“9 Circles”
Playwright: Bill Cain
Date of performance: Friday, February 10, 2012.
As the lights go up, the image is simple but arresting. Dusty army boots in the middle of a
stark, circular black stage. Four
soldiers, in full battle gear, desert camouflage, march smartly to center
stage.
The soldier in the black sunglasses comes to a stop and
begins his transformation from warrior to human being.
He removes his helmet, and his sunglasses. And finally, he removes his body
armor.
We can see his face, and we can see that he’s just a
kid. He’s maybe 19…perhaps
20. There’s a real person inside
that uniform. Daniel Reeves will
continue to strip off his battle hardened shell, before our very eyes, as he
descends through the 9 circles of his own personal hell.
Playwright Bill Cain’s script is based on an actual incident
in Iraq. Soldiers killed and raped
a 14 year old girl after murdering her mother, her father, and her 6 year old
sister. And in “9 Circles,” Daniel Reeves is held
accountable for those unspeakable crimes.
Cain, a Jesuit priest, forces us to confront and examine our
values. The worst manner of
atrocity has been committed in our name.
Even if our motives were noble, can that nobility justify the
predictable consequences of a 19 year old killer turned loose on innocent
victims?
Sean Scrutchins is a very talented actor with a promising
career ahead of him. But he may
never again get a role as good as Daniel Reeves. It’s a demanding, complex and tragic role. Scrutchins embraces Reeves. He becomes a coldblooded, uncaring,
brutal killing machine. He brings
the sociopath to life with a performance that is brilliant in both its depth
and width. He leaves nothing on
the table; he pours his entire being into the character. Both Scrutchins and the audience are
emotionally exhausted at the end of his performance.
Michael McNeill, Erik Sandvold, and Karen Slack provide
flawless support for Scrutchins’ performance with a variety of roles…lawyers, a
psychiatrist, a priest, and soldiers.
The ensemble works exactly as an ensemble should, creating the
characters and the chemistry to tell a compelling story. Slack’s nuanced portrayal of a
conflicted psychiatrist gives Reeves’ crimes context; she exposes the
institutional failures that create the conditions for his atrocities.

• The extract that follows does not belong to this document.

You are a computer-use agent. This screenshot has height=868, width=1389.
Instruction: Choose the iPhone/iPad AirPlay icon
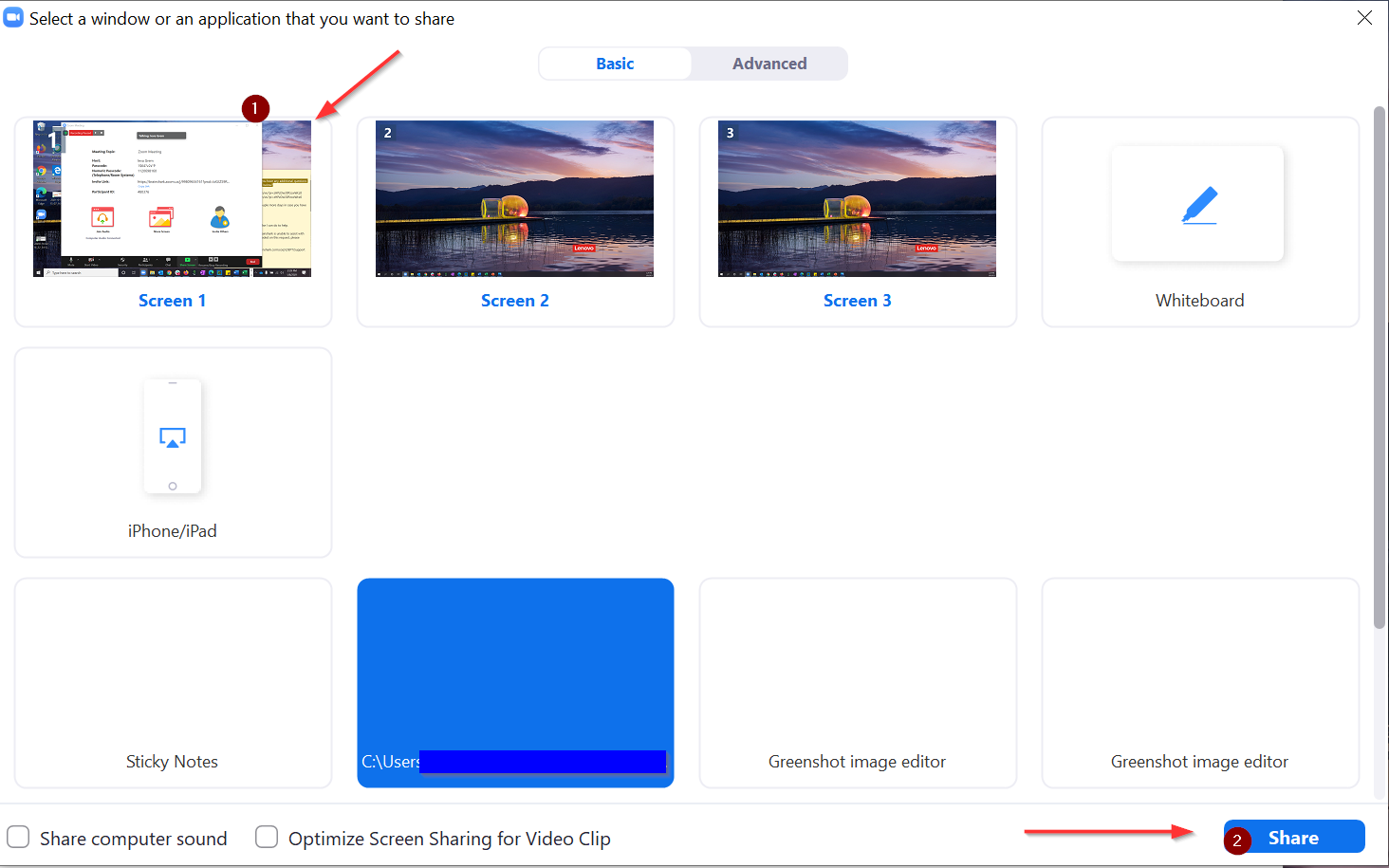point(173,437)
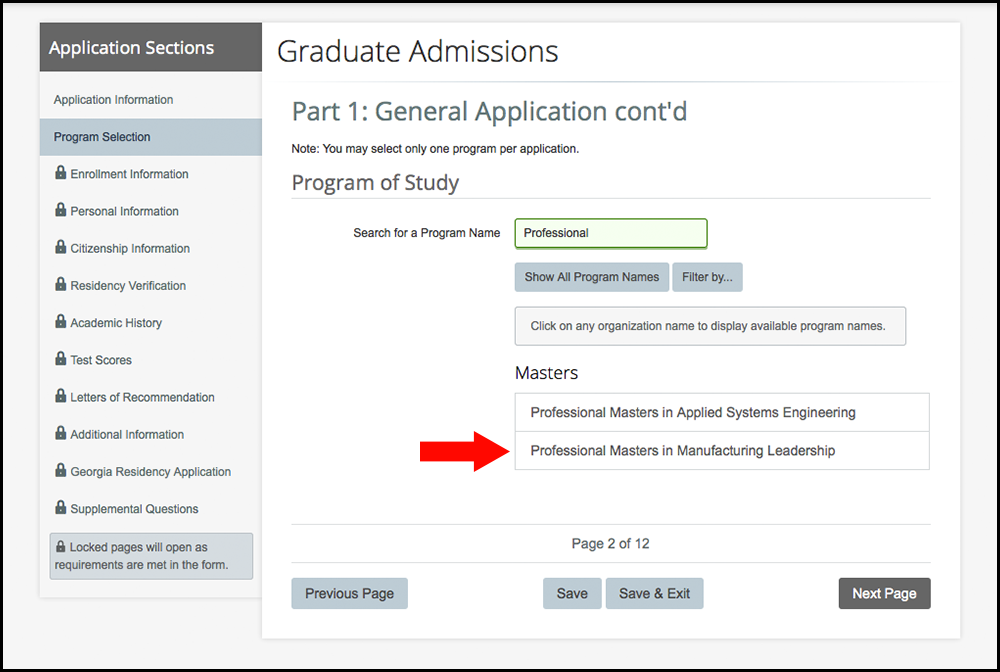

Reeves does his costume changes on stage. It sounds like a simple matter,
changing clothes in front of us.
But it has a powerful impact.
It makes the killer human to us.
We see him change from warrior to defendant to prisoner, and ultimately
perhaps even to victim.
As we see him go through those costume changes, we see him
stripped down to a person. He’s
not a caricature, not a faceless, nameless criminal. We have to look at him and admit that he’s real. He is like us. And we have to confront the fact that
we put a deeply flawed person in an impossible situation.
Every element …script, acting, direction, lighting, sound,
set, everything comes together here to create a rare theater experience. This is not just a performance; it’s a
gift to the audience. We are asked
to examine our values, and confront the atrocities that result from those
values.
This production asks us
the simple question: was it worth it? And we must, in some sense, answer it,
each of us, for ourselves, as we leave the theater. The gift we are given here is insight, into both our values,
and into ourselves.
That exercise, the examination of our values, is the
difference between a performance and art.

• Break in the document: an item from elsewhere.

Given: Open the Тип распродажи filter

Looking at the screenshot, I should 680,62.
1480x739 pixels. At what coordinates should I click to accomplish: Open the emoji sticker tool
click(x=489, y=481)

Theater is often entertaining, but it is seldom
enlightening. “9 Circles” is both.
Don’t miss the photos displayed at the back of the
theater. Master Sergeant Terry
Best’s photos are documentary evidence of the brutality of war; his captions
help us begin to understand the disturbing reality we rarely see.
For more information on the incident that inspired “9 Circles,” start here.
Genre:
contemporary drama.
This play is for adults. It includes adult language, nudity, and descriptions of violence.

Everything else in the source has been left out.